**To-do item**
Starting at the beginning of the records and stopping after the line that contains "coordinates (36, 10).", turn those lines into a numbered list and omit any blank lines.

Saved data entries
************

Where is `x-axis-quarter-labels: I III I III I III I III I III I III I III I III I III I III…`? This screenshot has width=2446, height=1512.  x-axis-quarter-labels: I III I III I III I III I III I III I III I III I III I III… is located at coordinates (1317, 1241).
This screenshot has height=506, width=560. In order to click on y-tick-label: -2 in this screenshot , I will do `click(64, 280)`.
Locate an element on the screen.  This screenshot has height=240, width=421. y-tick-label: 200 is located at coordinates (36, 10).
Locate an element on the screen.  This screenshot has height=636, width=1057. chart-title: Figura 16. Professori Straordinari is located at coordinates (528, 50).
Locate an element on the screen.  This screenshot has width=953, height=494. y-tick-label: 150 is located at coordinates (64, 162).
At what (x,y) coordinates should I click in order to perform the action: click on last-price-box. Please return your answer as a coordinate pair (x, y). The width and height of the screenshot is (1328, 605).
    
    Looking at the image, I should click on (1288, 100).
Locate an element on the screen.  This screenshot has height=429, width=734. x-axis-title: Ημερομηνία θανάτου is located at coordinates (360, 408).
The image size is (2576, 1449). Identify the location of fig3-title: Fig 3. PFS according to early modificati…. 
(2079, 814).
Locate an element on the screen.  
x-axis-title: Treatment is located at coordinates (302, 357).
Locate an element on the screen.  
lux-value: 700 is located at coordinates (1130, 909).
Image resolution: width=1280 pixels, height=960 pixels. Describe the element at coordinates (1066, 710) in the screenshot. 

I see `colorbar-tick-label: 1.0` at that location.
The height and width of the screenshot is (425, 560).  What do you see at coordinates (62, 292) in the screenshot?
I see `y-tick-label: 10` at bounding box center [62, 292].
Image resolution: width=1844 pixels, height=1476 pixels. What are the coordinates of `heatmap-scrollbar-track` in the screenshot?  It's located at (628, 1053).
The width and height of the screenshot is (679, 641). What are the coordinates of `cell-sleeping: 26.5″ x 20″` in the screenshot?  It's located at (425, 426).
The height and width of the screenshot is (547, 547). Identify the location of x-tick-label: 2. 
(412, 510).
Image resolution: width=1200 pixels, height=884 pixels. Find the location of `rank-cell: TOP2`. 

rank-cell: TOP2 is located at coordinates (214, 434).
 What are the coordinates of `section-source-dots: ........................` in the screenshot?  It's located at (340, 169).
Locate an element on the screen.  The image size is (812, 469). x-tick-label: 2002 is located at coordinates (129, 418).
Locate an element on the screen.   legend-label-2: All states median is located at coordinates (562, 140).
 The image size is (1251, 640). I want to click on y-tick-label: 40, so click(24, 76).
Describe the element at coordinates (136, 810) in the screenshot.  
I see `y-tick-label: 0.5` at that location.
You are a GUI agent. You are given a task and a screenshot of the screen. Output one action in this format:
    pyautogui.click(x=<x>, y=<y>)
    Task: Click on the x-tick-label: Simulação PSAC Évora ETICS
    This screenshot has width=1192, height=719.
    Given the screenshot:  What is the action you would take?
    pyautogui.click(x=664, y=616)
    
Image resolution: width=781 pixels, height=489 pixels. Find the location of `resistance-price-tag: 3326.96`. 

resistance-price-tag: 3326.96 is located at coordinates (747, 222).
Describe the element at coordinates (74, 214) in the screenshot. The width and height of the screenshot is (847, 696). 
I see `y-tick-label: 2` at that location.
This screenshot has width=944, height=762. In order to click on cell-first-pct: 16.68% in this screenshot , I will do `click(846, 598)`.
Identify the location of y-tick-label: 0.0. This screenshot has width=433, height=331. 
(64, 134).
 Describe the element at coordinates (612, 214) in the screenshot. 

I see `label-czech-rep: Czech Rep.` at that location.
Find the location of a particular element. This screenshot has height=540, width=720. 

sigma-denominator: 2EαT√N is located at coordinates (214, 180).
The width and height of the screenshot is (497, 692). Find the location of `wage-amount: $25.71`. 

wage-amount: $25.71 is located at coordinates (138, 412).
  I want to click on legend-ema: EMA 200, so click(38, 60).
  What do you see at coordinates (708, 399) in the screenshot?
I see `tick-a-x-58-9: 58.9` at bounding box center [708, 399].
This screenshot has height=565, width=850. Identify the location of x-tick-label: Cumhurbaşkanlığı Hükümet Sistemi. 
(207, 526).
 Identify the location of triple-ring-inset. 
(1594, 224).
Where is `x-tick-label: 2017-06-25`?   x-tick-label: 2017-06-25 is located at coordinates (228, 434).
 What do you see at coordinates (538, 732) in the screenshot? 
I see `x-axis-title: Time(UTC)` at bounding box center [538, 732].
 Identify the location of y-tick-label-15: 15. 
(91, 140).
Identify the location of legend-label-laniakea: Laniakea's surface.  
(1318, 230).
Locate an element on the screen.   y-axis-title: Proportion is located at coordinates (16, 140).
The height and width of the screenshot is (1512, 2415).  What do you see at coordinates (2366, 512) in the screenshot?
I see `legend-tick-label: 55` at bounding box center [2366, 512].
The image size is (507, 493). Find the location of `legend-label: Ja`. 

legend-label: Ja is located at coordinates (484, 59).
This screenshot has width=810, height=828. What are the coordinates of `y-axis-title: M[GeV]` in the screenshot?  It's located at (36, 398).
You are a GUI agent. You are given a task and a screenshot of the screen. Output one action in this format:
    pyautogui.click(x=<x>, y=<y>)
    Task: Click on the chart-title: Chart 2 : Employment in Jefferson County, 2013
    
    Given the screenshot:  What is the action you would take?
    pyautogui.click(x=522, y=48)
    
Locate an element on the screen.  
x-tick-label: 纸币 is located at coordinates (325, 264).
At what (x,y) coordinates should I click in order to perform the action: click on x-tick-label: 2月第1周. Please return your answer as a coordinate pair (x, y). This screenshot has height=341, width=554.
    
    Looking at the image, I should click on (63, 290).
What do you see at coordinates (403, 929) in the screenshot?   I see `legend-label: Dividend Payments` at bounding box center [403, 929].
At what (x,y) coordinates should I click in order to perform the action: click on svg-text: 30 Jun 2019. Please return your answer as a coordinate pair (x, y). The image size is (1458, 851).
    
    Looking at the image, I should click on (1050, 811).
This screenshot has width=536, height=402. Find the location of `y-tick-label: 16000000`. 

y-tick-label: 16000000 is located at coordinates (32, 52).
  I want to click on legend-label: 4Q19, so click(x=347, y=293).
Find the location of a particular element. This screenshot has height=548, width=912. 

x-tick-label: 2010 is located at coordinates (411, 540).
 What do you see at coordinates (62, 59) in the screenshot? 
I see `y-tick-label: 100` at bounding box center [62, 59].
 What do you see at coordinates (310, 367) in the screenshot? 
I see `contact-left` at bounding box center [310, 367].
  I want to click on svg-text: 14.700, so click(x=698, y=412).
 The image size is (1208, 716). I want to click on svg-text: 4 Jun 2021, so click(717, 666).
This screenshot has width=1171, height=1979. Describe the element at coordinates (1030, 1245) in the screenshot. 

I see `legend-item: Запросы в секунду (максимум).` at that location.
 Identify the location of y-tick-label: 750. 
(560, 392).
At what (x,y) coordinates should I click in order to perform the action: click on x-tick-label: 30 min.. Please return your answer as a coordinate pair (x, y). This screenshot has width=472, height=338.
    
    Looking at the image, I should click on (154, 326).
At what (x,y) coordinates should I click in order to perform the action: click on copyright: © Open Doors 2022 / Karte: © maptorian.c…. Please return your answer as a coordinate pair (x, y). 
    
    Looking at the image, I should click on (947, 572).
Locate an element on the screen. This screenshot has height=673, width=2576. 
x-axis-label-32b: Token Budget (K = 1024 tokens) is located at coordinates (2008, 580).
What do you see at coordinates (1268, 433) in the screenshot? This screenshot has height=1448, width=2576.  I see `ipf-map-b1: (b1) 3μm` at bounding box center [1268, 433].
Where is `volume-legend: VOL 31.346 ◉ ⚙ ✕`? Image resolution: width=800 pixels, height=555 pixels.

************

**Exercise answer**
1. Where is `x-axis-quarter-labels: I III I III I III I III I III I III I III I III I III I III…`? This screenshot has width=2446, height=1512.  x-axis-quarter-labels: I III I III I III I III I III I III I III I III I III I III… is located at coordinates (1317, 1241).
2. This screenshot has height=506, width=560. In order to click on y-tick-label: -2 in this screenshot , I will do `click(64, 280)`.
3. Locate an element on the screen.  This screenshot has height=240, width=421. y-tick-label: 200 is located at coordinates (36, 10).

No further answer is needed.